Civil engineers update their report card on ports
It's a pretty woeful score, but better than almost all other sectors
In what is essentially an update of a 2012 report, The American Society of Civil Engineers has awarded a C grade to the nation’s seaports and their efforts to keep up with essential maintenance and improvement.
Much of the report I covered in a blog on September 29 last year and the only really important addition is the C grade (no grade was awarded in 2012.) That’s pretty poor but better than the overall score of D+ for all transport and communications infrastructure. Aviation gets a D, bridges C+, inland waterways D- (Joseph Keefe and others have pointed the many deficiencies there), rail C+ and roads D. One could quibble about rail doing better when the average speed on long distance hauls has not increased for years and there is no prospect of super-fast freight trains ( as in Europe and Asia) being introduced. At least some ports have put in more facilities and deepened main channel drafts for bigger container vessels.

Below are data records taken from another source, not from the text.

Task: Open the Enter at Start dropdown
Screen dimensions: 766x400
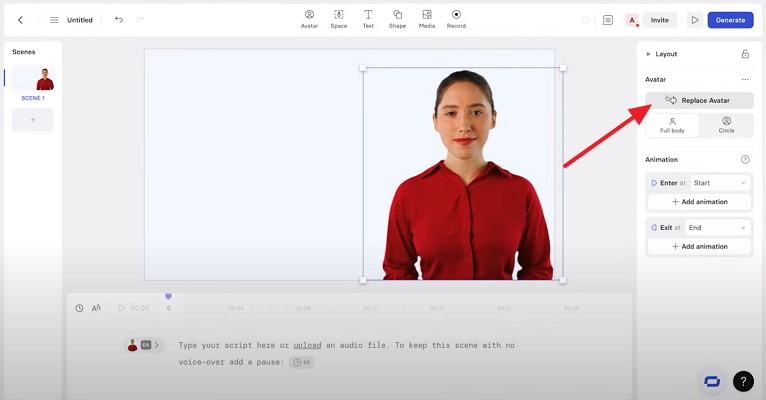Action: 720,183
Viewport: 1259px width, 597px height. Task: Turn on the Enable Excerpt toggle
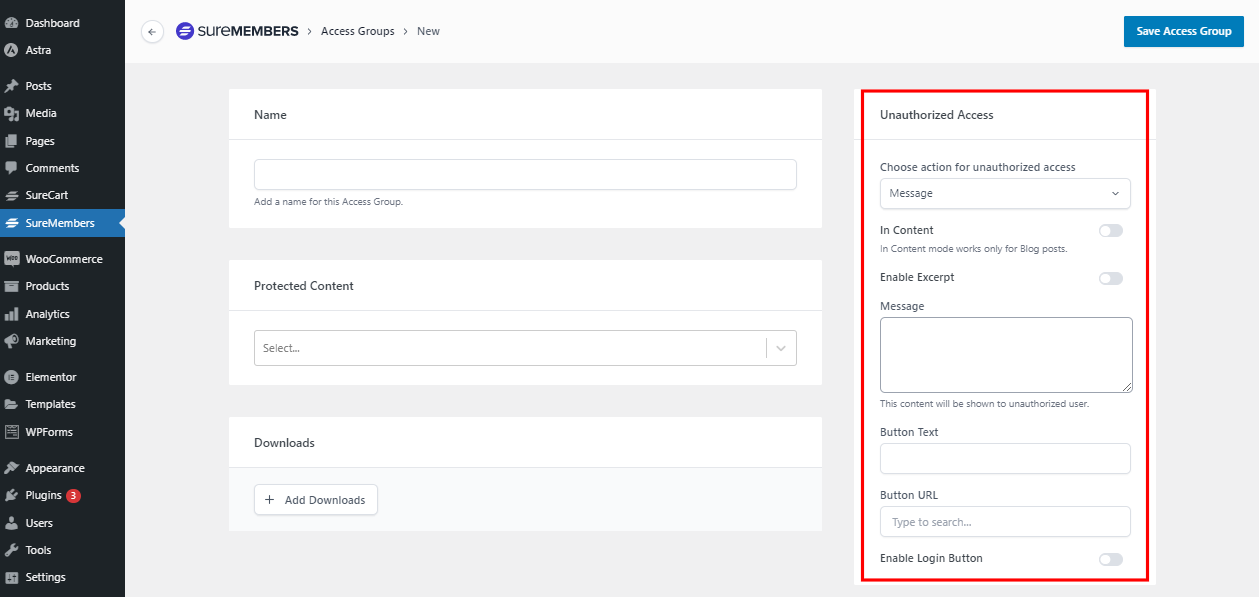(x=1110, y=278)
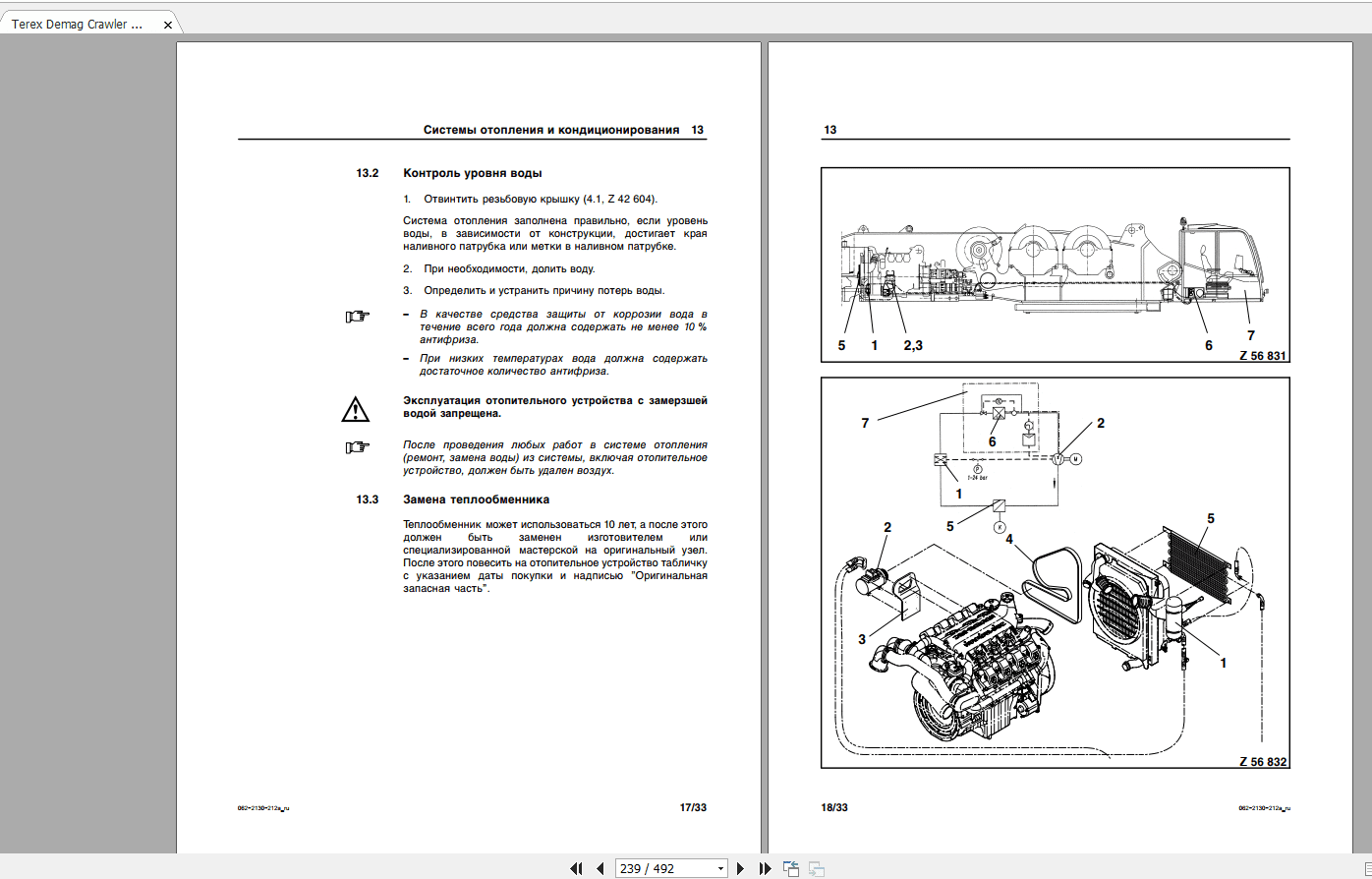Go to the first page of the document
The height and width of the screenshot is (879, 1372).
[x=576, y=868]
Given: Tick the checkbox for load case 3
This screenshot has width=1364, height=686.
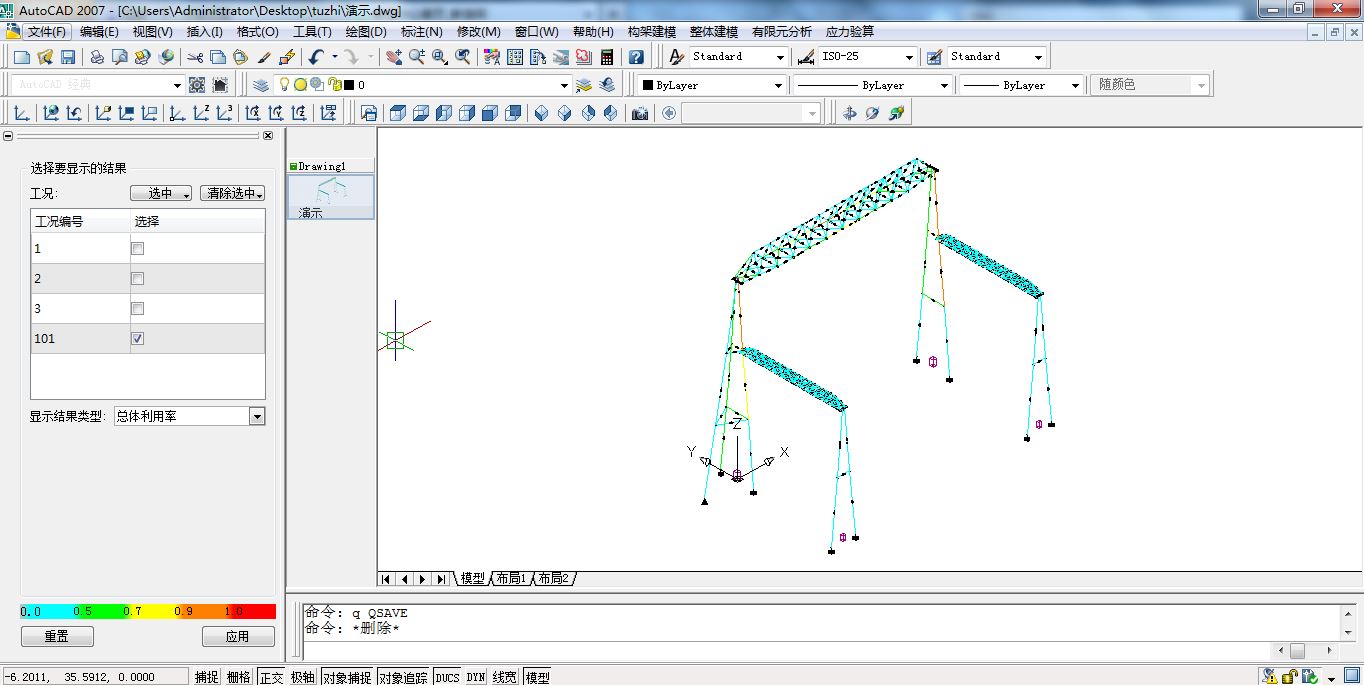Looking at the screenshot, I should pos(138,309).
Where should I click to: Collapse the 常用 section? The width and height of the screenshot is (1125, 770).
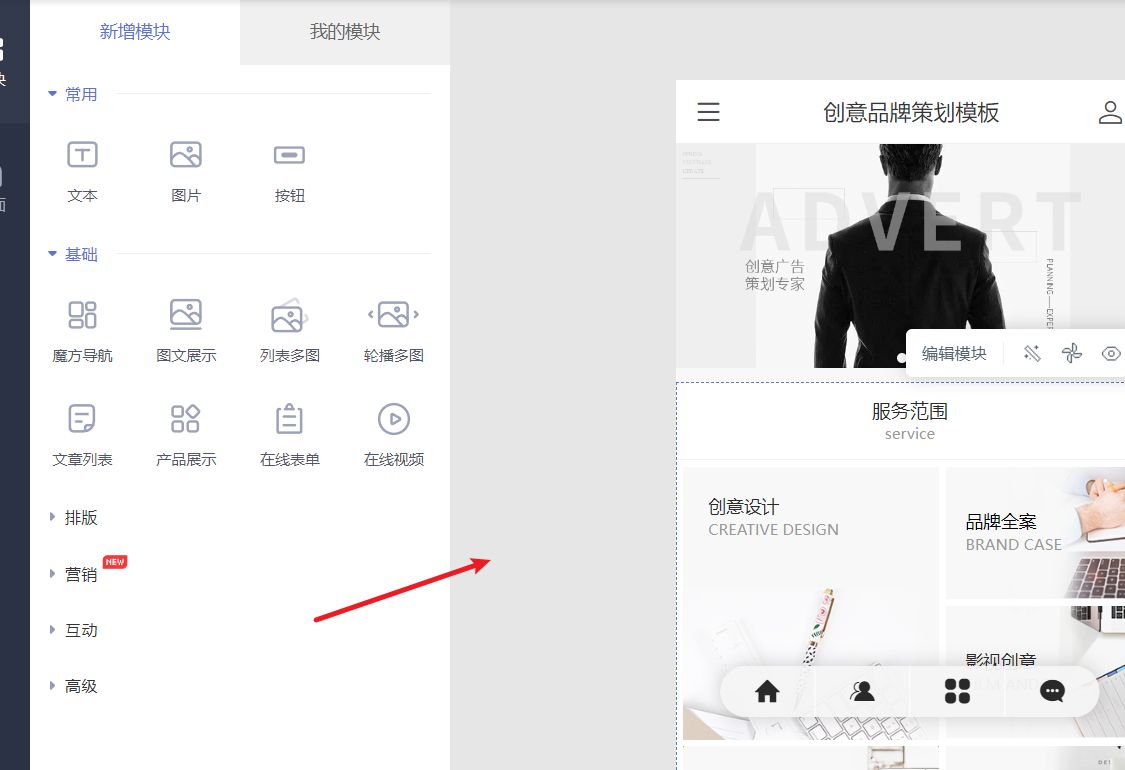click(x=78, y=93)
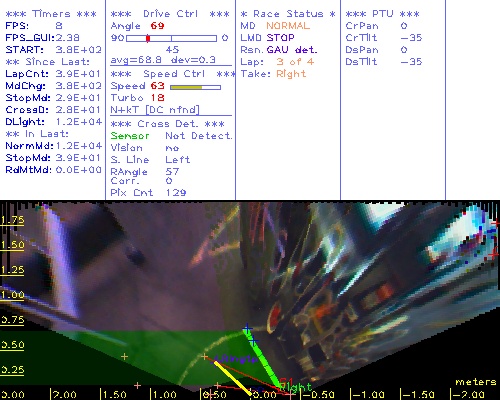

Also, one assertion in the report is open to debate. “The US has more than 300 commercial marine ports, through which pass 2.3 billion short tons of cargo a year,” says the report. “Trade volume for marine ports is expected to double by 2021, and double again shortly after 2030.”
The crucial point here is the type of cargo. Exports are clearly going to consist of raw materials, agriculture and breakbulk products. Pure containerized cargo will flatten out as a percentage of the total and ports will have to consider more of the less sexy bulk products. California (whose ports get a B-, second only to solid waste management for the state as a whole) will have to grapple with this reality, bearing in mind that more goods will become containerized. That will be a tough course to sail because of the militant opposition from community and eco-activist groups.
What’s more, it will probably take at least 10 years for a new project from time of announcement to operation, which operators and investors are unwilling to undertake. These projects will move north to Prince Rupert and south to Mexico, so California will see its share of trade fall.
An equally telling statistic in the report is that 51 percent of the space in container yards in 2010 was being used, which means there is plenty of room for other ports to take California’s business. Indications are that the percentage use has probably edged up a couple of points in the last three years.